Starting at the line containing "The height and" and continuing to the end of the listing, write those lines out again with "light green" changed to "pale green" and nothing else altered. Omit the pictures.
== Data in this exercise ==
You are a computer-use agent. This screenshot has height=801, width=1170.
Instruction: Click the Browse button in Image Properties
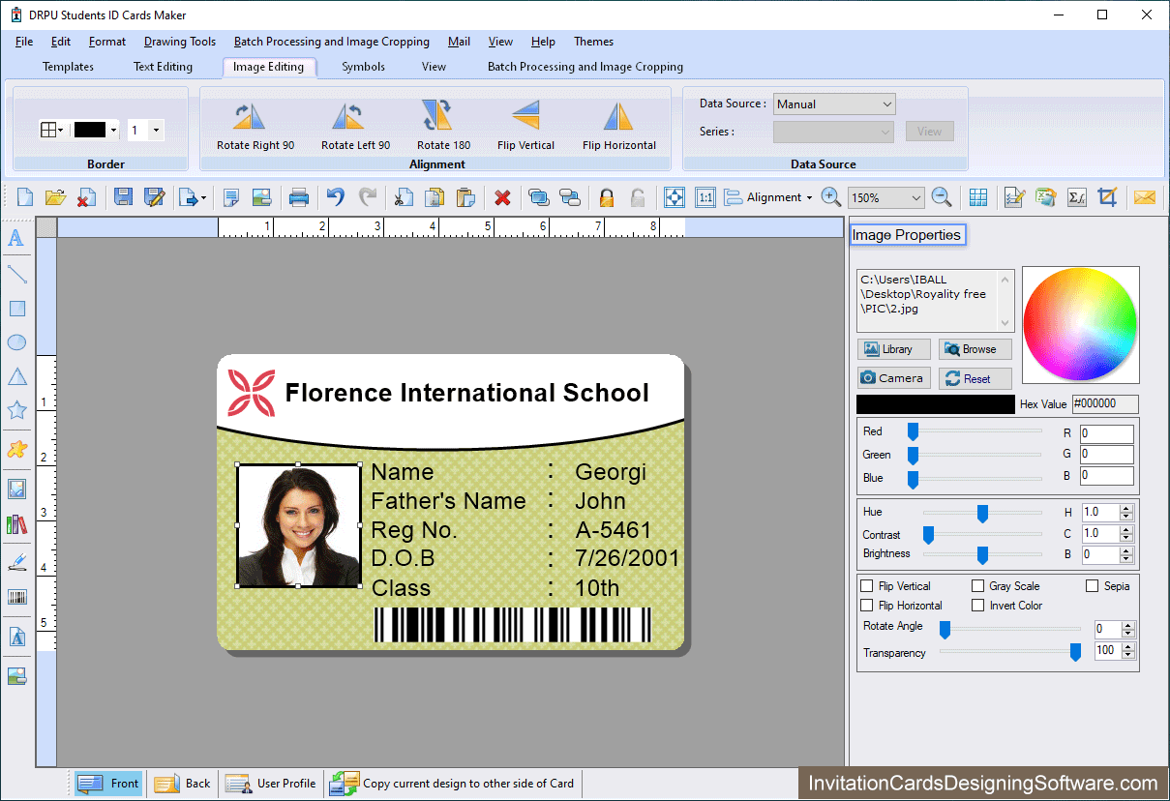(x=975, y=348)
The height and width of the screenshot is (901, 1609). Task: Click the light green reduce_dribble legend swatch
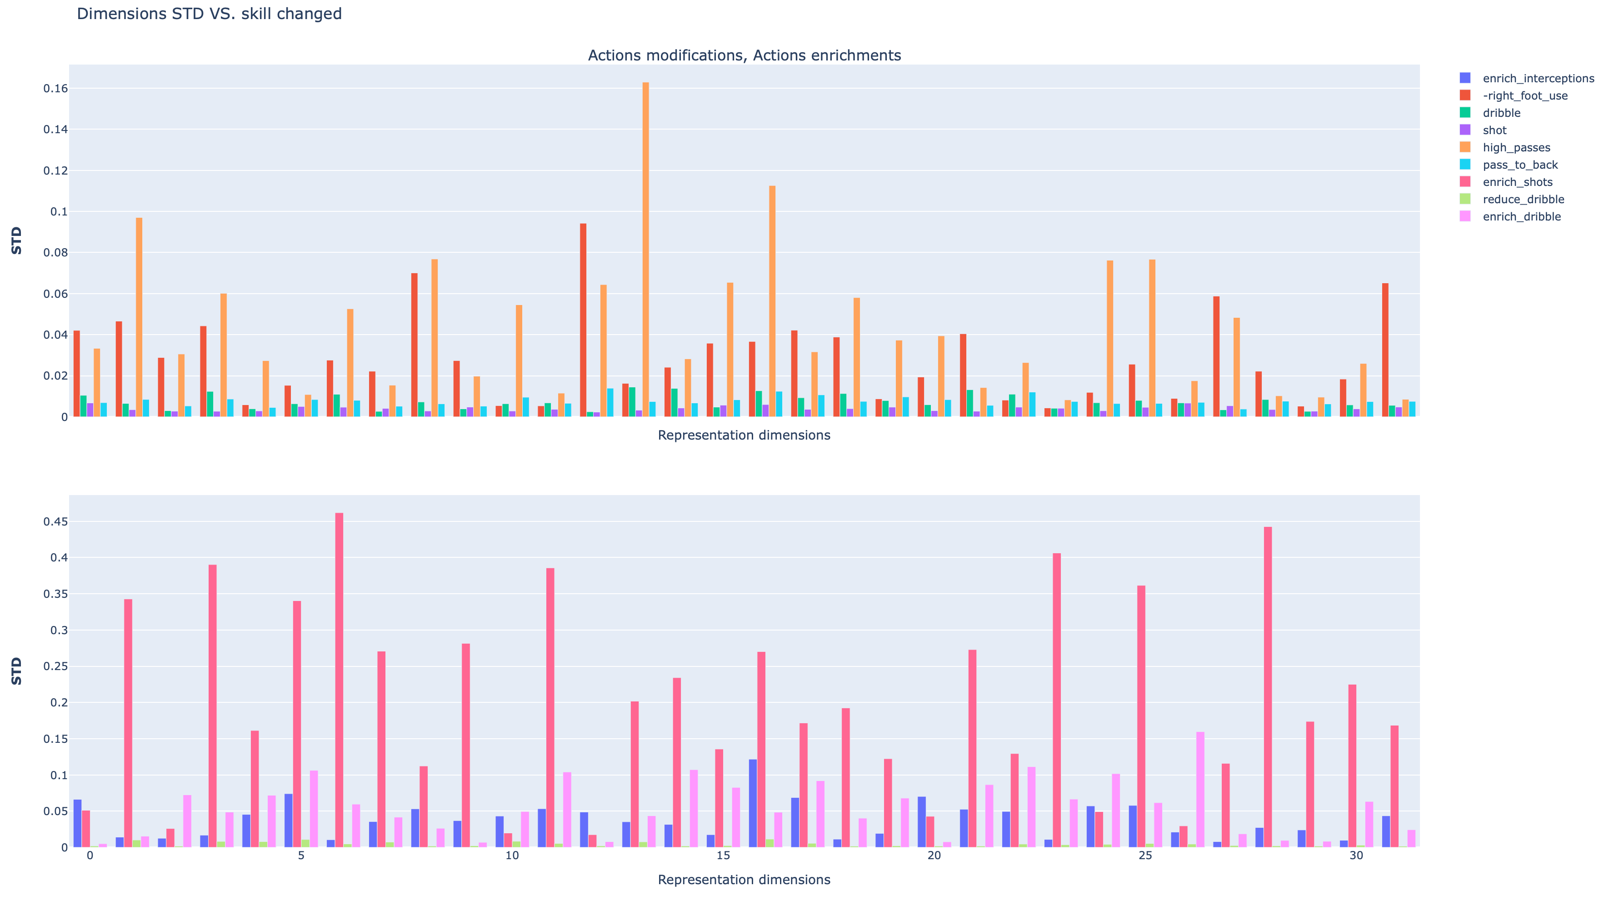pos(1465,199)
===
Answer >>
The height and width of the screenshot is (901, 1609). Task: Click the pale green reduce_dribble legend swatch
pos(1465,199)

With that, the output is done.